### Task prompt:
Find the line in the data below that contains "Task: Open a new tab with plus button". Return that line and all the lines after it, unchanged.

### Exercise inputs:
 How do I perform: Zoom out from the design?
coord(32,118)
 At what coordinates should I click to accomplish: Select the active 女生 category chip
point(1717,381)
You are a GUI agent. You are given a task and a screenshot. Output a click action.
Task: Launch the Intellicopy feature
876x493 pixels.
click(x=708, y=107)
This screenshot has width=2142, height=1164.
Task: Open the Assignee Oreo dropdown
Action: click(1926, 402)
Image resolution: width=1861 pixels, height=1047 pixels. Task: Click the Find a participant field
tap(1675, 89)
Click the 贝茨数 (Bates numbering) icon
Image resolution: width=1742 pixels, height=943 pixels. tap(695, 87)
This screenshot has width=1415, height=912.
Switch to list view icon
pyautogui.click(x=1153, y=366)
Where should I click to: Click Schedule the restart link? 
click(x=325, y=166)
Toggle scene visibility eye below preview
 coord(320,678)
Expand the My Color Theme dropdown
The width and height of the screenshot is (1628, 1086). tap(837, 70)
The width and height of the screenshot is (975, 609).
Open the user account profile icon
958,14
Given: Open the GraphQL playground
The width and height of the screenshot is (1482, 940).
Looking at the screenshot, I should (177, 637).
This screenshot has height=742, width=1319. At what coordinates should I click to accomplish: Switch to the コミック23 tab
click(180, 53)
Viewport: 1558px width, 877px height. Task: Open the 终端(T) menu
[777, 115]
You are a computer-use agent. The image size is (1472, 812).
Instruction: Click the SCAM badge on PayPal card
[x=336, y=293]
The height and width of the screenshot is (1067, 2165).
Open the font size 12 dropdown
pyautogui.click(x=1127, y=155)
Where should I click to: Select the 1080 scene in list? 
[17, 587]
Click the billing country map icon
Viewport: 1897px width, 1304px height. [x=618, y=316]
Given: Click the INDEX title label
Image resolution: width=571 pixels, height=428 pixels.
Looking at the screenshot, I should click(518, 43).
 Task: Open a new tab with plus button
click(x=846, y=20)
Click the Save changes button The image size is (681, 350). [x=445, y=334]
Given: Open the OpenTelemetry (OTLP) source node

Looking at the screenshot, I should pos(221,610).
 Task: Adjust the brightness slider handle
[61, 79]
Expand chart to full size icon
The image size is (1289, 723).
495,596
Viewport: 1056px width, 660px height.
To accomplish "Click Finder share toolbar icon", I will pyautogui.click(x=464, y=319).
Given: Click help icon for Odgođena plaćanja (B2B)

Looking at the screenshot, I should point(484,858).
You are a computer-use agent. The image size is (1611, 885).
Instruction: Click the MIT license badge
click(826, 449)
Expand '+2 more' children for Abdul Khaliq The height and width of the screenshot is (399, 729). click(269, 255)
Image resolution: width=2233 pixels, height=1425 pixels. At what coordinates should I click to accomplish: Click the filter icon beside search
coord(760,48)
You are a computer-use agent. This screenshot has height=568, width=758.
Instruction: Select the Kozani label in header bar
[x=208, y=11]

### Answer to this problem:
 Task: Open a new tab with plus button
click(x=846, y=20)
Click the Save changes button The image size is (681, 350). [x=445, y=334]
Given: Open the OpenTelemetry (OTLP) source node

Looking at the screenshot, I should pos(221,610).
 Task: Adjust the brightness slider handle
[61, 79]
Expand chart to full size icon
The image size is (1289, 723).
495,596
Viewport: 1056px width, 660px height.
To accomplish "Click Finder share toolbar icon", I will pyautogui.click(x=464, y=319).
Given: Click help icon for Odgođena plaćanja (B2B)

Looking at the screenshot, I should point(484,858).
You are a computer-use agent. The image size is (1611, 885).
Instruction: Click the MIT license badge
click(826, 449)
Expand '+2 more' children for Abdul Khaliq The height and width of the screenshot is (399, 729). click(269, 255)
Image resolution: width=2233 pixels, height=1425 pixels. At what coordinates should I click to accomplish: Click the filter icon beside search
coord(760,48)
You are a computer-use agent. This screenshot has height=568, width=758.
Instruction: Select the Kozani label in header bar
[x=208, y=11]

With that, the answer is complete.